US 12,375,101 B1
Distributed system and method for adaptive neural network-based data compression
Zhu Li, Overland Park, KS (US); Paras Maharjan, Kansas City, MO (US); and Brian Galvin, Silverdale, WA (US)
Assigned to ATOMBEAM TECHNOLOGIES INC., Moraga, CA (US)
Filed by AtomBeam Technologies Inc., Moraga, CA (US)
Filed on Feb. 8, 2025, as Appl. No. 19/048,904.
Application 19/048,904 is a continuation in part of application No. 19/014,442, filed on Jan. 9, 2025.
Application 19/014,442 is a continuation of application No. 18/791,425, filed on Aug. 1, 2024, granted, now 12,199,643, issued on Jan. 14, 2025.
Application 18/791,425 is a continuation in part of application No. 18/623,018, filed on Mar. 31, 2024, granted, now 12,119,848, issued on Oct. 15, 2024.
Int. Cl. H03M 7/00 (2006.01); H03M 7/30 (2006.01)

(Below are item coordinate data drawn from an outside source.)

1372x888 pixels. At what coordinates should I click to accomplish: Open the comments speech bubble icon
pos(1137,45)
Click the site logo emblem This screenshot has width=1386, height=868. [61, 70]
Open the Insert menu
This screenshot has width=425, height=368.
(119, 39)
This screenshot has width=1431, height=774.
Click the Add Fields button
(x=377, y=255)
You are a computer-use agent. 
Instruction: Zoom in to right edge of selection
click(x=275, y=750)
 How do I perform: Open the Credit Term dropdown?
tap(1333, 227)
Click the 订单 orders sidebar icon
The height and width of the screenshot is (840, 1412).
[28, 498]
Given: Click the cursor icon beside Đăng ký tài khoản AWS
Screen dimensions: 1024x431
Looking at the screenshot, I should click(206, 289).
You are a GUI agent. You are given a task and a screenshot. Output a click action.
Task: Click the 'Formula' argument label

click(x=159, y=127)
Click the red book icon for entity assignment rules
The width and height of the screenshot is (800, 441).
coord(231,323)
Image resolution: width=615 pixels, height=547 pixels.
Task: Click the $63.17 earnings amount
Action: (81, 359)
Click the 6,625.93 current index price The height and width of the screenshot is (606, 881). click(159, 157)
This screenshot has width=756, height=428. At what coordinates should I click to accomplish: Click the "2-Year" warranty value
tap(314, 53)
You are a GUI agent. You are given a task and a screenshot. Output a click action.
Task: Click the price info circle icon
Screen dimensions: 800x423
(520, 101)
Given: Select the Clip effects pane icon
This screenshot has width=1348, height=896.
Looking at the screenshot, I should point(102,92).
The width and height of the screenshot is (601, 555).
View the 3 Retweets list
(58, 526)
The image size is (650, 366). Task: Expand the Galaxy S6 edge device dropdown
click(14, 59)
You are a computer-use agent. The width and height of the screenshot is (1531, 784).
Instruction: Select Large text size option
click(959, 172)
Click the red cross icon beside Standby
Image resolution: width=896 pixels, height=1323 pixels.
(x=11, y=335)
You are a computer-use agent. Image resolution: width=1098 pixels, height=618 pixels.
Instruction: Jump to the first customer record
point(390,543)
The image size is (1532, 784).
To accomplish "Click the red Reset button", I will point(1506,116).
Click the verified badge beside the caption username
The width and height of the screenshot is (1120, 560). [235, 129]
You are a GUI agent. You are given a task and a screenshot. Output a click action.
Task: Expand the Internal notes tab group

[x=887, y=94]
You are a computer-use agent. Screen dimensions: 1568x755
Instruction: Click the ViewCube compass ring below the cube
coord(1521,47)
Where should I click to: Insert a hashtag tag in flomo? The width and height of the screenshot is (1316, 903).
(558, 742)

CPC H03M 7/3059 (2013.01) [H03M 7/3082 (2013.01); H03M 7/6005 (2013.01); H03M 7/6011 (2013.01)] 20 Claims
OG exemplary drawing
 
1. A system for distributed data compression, comprising:
at least one edge computing device comprising at least one processor and at least one memory;
at least one central computing device comprising at least one processor and at least one memory;
a lightweight compression subsystem comprising programming instructions stored in the at least one memory of the at least one edge computing device that, when operating on the at least one processor, cause the at least one edge computing device to:
receive input data;
preprocess and encode the input data into a partially compressed representation; and
transmit the partially compressed representation to the at least one central computing device;
a central compression subsystem comprising programming instructions stored in the at least one memory of the at least one central computing device that, when operating on the at least one processor, cause the at least one central computing device to:
receive the partially compressed representation from the lightweight compression subsystem;
further process the partially compressed representation using adjustable compression parameters and a temporal modeling component;
generate reconstructed data from the processed representation; and
optimize the preprocessing, encoding, and reconstruction operations based on one or more optimization criteria.